Let's start with a simple example that shows how to add FlaskAPI Guard to your application.

Create a Flask application

First, create a new Flask application:

from flask import Flask
from flaskapi_guard import FlaskAPIGuard
from flaskapi_guard import SecurityConfig
from flaskapi_guard import IPInfoManager

app = Flask(__name__)

Configure Security Settings

Create a SecurityConfig instance with your desired settings:

config = SecurityConfig(
    geo_ip_handler=IPInfoManager("your_ipinfo_token_here"),
    enable_redis=True,
    redis_url="redis://localhost:6379",
    rate_limit=100,
    auto_ban_threshold=10,
    custom_log_file="security.log",
)

Note: FlaskAPI Guard only loads resources as needed.

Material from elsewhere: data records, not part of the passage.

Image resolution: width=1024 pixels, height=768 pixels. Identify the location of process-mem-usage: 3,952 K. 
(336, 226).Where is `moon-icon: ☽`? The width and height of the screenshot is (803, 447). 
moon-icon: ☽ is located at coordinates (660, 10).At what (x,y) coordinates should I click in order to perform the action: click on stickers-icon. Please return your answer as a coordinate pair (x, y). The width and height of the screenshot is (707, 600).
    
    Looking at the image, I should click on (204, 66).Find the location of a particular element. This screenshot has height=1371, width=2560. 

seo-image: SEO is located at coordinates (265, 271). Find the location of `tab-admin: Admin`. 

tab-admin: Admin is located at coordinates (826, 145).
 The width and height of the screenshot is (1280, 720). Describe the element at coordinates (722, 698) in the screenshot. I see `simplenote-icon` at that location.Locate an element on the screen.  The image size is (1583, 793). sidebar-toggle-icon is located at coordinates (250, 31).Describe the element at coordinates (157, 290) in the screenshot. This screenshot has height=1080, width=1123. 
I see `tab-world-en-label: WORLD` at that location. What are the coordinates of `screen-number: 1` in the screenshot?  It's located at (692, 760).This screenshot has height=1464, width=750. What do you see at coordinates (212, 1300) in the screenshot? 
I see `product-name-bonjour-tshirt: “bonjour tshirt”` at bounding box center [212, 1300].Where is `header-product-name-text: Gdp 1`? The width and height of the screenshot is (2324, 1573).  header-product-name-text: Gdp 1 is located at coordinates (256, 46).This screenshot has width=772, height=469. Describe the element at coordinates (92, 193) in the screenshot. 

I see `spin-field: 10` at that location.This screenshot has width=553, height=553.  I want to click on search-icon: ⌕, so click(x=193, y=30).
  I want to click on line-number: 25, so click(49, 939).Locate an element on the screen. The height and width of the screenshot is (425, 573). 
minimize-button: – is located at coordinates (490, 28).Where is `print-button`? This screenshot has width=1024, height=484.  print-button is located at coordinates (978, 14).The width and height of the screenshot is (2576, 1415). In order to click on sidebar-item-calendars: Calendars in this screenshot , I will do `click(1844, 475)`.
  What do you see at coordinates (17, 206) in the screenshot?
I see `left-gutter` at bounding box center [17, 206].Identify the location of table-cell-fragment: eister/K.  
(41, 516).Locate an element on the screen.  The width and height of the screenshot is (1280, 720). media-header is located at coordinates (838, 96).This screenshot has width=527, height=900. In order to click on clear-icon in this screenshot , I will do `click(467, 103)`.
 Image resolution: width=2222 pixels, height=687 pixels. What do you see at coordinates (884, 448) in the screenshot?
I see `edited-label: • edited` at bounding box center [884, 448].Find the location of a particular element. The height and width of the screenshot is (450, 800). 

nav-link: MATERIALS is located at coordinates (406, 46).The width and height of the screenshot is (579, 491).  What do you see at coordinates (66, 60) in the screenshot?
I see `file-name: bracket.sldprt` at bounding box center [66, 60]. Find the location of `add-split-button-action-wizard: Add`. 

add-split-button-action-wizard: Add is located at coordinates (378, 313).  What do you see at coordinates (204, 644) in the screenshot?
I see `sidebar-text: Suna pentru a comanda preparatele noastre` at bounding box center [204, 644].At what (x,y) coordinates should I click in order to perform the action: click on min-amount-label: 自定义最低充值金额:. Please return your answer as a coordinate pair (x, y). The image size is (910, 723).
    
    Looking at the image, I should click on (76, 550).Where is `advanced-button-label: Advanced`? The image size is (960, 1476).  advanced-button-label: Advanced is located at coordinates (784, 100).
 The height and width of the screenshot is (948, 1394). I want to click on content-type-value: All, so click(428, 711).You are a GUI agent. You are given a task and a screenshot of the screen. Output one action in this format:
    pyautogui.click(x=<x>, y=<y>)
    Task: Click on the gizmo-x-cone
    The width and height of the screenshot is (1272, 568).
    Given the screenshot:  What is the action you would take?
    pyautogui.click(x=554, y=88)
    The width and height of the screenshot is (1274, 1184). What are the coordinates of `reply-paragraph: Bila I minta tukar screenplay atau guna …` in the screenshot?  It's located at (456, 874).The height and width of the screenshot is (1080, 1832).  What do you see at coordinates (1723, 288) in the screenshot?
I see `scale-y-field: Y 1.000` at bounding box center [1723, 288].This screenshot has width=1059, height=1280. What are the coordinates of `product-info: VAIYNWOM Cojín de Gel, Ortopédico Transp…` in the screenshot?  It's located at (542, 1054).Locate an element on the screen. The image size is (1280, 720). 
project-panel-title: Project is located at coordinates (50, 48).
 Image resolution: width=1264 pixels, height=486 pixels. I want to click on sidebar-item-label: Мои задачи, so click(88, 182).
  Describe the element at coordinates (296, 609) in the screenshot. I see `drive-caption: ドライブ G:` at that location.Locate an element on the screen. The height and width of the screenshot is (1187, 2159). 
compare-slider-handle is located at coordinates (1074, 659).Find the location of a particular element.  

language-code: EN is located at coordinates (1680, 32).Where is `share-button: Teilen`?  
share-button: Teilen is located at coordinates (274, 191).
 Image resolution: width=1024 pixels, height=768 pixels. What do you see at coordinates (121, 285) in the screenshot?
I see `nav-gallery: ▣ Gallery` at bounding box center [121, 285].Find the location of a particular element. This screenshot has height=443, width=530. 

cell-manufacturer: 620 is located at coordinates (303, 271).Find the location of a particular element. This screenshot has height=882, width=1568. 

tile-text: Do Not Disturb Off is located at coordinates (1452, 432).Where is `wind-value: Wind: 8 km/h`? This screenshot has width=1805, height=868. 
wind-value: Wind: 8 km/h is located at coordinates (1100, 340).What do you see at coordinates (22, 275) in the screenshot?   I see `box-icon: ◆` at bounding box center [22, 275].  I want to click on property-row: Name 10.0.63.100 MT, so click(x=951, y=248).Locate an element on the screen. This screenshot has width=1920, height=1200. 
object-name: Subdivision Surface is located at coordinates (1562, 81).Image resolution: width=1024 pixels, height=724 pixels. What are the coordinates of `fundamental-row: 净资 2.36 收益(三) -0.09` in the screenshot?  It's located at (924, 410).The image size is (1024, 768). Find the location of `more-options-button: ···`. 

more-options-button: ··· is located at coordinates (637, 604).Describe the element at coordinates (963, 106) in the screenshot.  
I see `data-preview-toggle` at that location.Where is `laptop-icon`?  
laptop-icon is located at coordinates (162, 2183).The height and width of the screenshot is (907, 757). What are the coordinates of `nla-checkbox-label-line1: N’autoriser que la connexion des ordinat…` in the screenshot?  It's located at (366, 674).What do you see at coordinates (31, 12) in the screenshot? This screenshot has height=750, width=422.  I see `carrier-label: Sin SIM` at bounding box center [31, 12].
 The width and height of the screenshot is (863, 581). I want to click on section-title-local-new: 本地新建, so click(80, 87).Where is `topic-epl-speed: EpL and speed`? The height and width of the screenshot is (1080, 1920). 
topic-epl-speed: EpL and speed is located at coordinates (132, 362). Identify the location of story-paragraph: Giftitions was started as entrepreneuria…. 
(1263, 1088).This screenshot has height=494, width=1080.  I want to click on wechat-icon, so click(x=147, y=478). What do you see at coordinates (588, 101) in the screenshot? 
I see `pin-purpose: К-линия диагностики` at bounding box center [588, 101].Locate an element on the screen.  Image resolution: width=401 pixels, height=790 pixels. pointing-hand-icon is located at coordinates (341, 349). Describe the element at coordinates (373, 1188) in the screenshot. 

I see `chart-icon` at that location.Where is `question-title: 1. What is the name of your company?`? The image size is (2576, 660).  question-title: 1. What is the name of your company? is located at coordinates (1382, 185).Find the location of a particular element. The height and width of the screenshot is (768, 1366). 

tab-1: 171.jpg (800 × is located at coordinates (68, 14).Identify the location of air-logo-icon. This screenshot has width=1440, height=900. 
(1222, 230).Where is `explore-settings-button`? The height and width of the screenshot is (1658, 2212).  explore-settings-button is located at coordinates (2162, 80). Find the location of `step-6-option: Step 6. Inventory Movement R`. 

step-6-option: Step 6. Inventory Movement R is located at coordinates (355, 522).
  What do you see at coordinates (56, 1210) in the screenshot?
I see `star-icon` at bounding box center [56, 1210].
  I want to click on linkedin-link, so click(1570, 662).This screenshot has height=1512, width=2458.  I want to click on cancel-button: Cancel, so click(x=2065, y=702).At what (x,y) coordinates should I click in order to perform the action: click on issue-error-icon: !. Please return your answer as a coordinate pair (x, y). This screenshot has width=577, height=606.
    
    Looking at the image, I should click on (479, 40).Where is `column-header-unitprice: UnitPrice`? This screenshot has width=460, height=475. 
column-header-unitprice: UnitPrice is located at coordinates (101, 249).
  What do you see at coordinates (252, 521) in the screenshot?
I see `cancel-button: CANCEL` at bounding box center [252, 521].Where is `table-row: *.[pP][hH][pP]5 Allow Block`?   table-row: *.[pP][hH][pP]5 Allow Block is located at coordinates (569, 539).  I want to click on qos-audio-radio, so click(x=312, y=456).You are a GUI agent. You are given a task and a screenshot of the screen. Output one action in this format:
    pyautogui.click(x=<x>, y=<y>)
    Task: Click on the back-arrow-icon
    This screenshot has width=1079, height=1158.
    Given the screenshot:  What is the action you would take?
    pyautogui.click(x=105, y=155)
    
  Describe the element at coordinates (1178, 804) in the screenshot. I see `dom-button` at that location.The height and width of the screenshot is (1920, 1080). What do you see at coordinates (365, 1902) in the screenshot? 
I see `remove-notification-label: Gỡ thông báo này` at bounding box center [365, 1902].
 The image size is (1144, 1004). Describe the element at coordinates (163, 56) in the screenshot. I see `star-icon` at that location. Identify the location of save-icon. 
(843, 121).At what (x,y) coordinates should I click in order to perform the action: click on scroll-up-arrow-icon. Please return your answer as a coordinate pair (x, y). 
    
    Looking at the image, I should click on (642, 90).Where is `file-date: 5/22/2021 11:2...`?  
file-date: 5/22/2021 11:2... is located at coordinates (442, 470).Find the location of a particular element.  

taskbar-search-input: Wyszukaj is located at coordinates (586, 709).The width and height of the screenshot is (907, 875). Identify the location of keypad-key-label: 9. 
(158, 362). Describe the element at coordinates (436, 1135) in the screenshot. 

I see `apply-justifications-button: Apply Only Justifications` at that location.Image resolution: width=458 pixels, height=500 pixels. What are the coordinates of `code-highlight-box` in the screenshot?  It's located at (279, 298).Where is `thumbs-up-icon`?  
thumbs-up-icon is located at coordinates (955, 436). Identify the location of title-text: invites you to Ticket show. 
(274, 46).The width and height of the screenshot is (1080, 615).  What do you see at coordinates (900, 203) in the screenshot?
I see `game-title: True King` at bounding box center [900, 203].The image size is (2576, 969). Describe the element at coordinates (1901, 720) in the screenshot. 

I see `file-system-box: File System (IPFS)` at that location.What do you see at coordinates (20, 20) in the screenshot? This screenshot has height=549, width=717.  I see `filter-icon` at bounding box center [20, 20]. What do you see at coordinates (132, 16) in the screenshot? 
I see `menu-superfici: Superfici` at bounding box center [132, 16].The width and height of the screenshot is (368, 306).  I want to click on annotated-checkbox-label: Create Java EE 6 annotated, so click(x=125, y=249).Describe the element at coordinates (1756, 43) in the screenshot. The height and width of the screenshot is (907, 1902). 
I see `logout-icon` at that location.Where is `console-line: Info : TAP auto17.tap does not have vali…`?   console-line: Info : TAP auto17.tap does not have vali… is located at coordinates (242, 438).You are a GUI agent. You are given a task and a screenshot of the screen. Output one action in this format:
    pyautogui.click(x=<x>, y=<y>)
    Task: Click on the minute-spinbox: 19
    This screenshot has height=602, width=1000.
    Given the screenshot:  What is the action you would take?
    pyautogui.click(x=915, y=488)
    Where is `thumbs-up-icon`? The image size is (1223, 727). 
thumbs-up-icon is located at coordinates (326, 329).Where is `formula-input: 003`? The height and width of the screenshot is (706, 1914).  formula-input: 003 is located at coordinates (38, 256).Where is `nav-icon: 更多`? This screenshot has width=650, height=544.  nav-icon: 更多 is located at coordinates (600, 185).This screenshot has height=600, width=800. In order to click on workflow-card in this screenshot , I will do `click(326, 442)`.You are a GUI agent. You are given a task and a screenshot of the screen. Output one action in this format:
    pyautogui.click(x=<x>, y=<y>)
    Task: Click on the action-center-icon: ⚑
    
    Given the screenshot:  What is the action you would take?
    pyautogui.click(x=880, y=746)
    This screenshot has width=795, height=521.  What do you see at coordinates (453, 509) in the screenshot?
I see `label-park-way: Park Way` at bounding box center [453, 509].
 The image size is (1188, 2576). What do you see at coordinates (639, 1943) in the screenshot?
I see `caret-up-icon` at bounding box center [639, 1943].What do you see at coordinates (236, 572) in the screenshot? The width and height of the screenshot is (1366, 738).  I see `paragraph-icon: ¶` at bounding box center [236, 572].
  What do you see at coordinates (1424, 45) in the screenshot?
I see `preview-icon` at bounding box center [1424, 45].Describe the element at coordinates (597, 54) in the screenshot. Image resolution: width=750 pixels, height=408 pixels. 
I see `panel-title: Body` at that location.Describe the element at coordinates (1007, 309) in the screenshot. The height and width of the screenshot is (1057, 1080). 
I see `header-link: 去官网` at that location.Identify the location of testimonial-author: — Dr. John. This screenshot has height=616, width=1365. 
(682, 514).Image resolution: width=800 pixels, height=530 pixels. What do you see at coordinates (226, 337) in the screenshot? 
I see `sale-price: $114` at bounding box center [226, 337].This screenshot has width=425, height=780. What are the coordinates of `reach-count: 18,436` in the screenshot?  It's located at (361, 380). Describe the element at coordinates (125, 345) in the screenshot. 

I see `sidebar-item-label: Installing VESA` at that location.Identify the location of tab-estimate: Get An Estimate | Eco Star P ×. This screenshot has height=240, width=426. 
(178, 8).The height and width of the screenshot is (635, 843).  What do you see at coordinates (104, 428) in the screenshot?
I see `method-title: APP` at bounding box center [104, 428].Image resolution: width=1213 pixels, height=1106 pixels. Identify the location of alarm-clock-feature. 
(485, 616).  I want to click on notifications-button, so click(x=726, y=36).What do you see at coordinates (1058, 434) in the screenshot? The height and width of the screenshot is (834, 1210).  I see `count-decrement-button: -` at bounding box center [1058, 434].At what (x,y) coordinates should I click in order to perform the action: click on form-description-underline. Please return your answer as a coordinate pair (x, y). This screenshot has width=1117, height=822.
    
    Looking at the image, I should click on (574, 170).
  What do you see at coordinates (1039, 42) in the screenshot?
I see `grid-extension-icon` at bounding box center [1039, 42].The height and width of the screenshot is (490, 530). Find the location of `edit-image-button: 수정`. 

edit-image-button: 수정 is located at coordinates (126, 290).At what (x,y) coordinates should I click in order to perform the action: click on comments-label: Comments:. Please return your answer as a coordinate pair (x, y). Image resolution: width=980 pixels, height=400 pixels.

The IPInfo database is only downloaded when country filtering is configured, and cloud IP ranges are only fetched when cloud provider blocking is enabled.


Add the Extension

Add the security extension to your application:

FlaskAPIGuard(app, config=config)

Complete Example

Here's a complete example showing basic usage:

from flask import Flask, jsonify
from flaskapi_guard import FlaskAPIGuard
from flaskapi_guard import SecurityConfig
from flaskapi_guard import IPInfoManager

app = Flask(__name__)

config = SecurityConfig(
    geo_ip_handler=IPInfoManager("your_ipinfo_token_here"),
    enable_redis=True,  # Redis enabled
    redis_url="redis://localhost:6379",
    whitelist=["192.168.1.1", "2001:db8::1"],
    blacklist=["10.0.0.1", "2001:db8::2"],
    blocked_countries=["AR", "IT"],
    rate_limit=100,
    custom_log_file="security.log"
)

FlaskAPIGuard(app, config=config)

@app.route("/")
def root():
    return jsonify(message="Hello World")

Run the Application

Run your application using gunicorn:

gunicorn main:app --reload

Your API is now protected by FlaskAPI Guard!